■ **Data entries**:
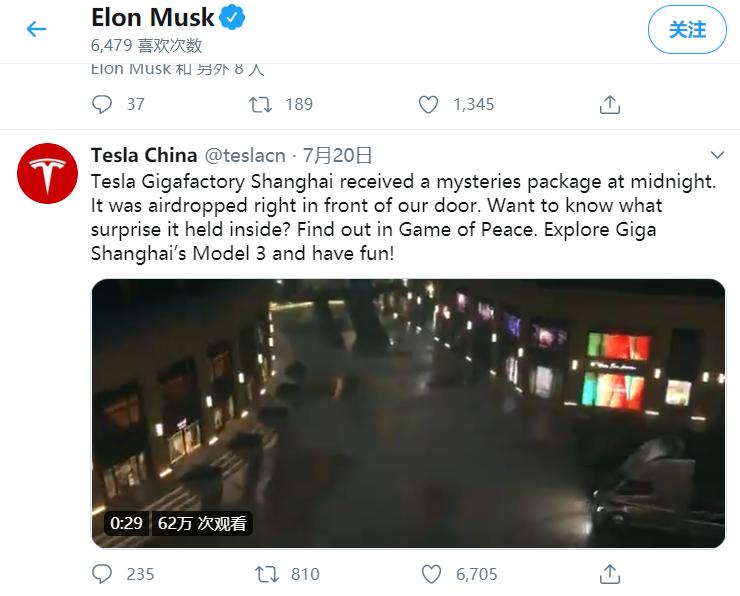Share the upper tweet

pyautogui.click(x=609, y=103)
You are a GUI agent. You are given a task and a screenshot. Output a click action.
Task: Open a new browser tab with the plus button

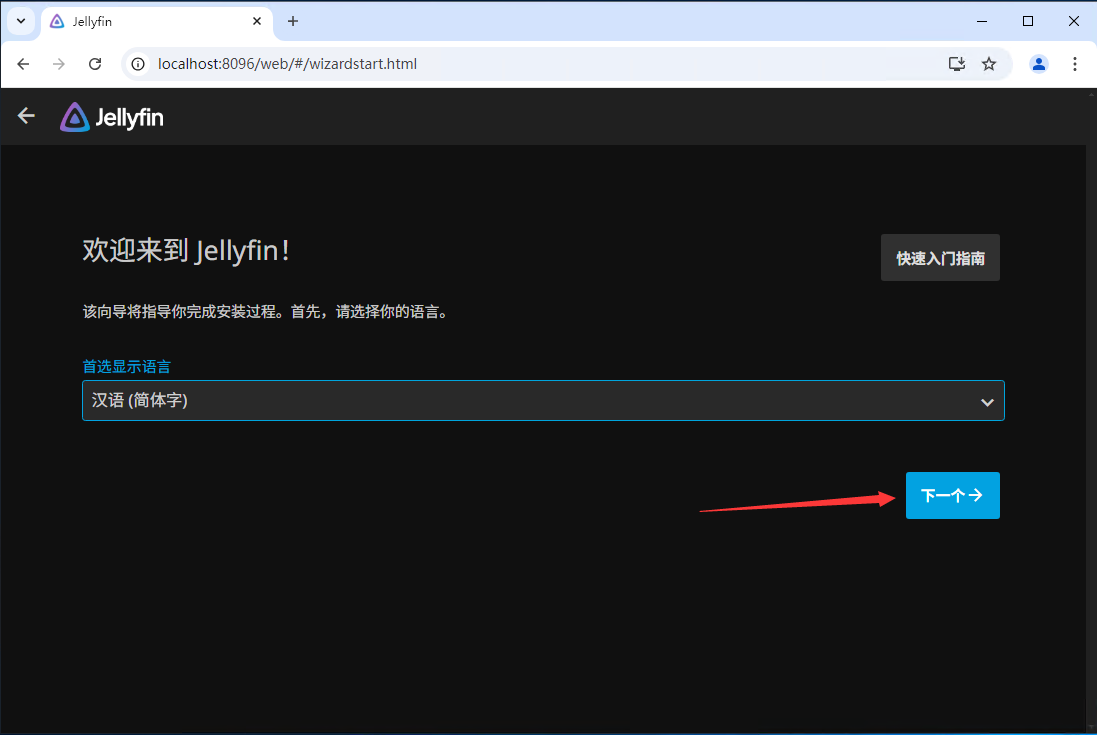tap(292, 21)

* * *

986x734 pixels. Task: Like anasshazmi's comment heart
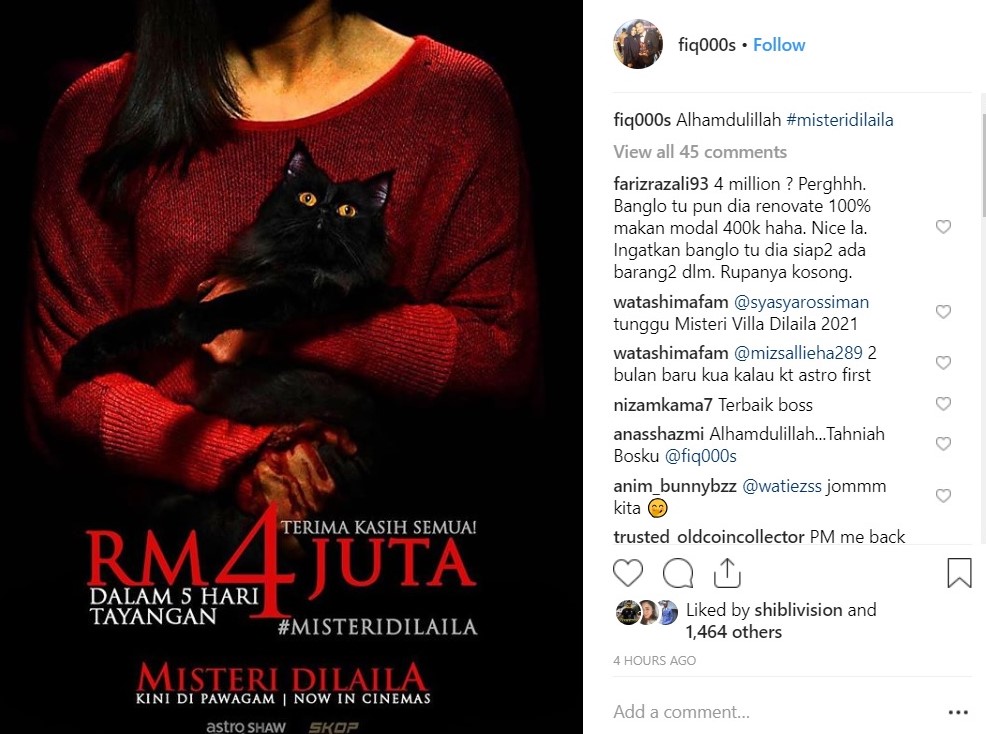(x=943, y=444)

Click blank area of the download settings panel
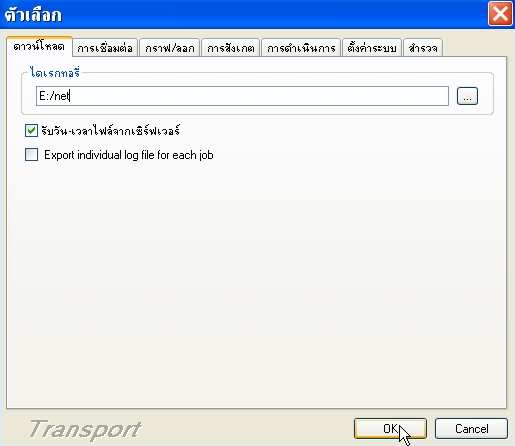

--

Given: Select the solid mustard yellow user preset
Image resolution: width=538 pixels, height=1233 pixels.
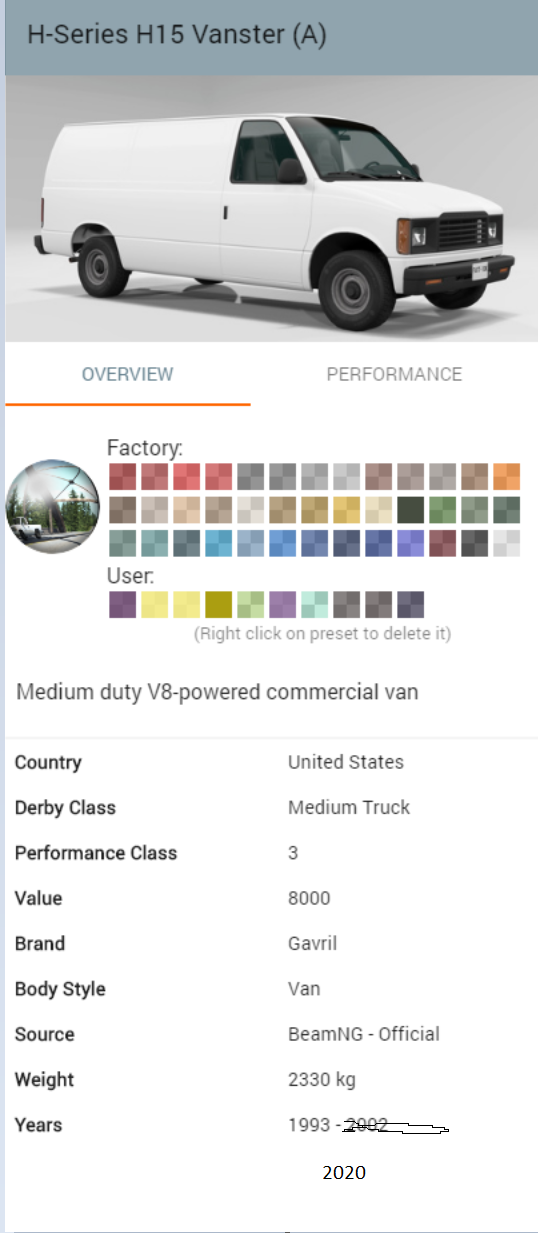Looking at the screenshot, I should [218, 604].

■ **Goal**:
Can you return, word for word, the rows from the line containing "986x734 pixels. Task: Like" through the line containing "Click blank area", including both of those lines, and leave out the pictures?

■ **Response for this exercise**:
986x734 pixels. Task: Like anasshazmi's comment heart
(x=943, y=444)

Click blank area of the download settings panel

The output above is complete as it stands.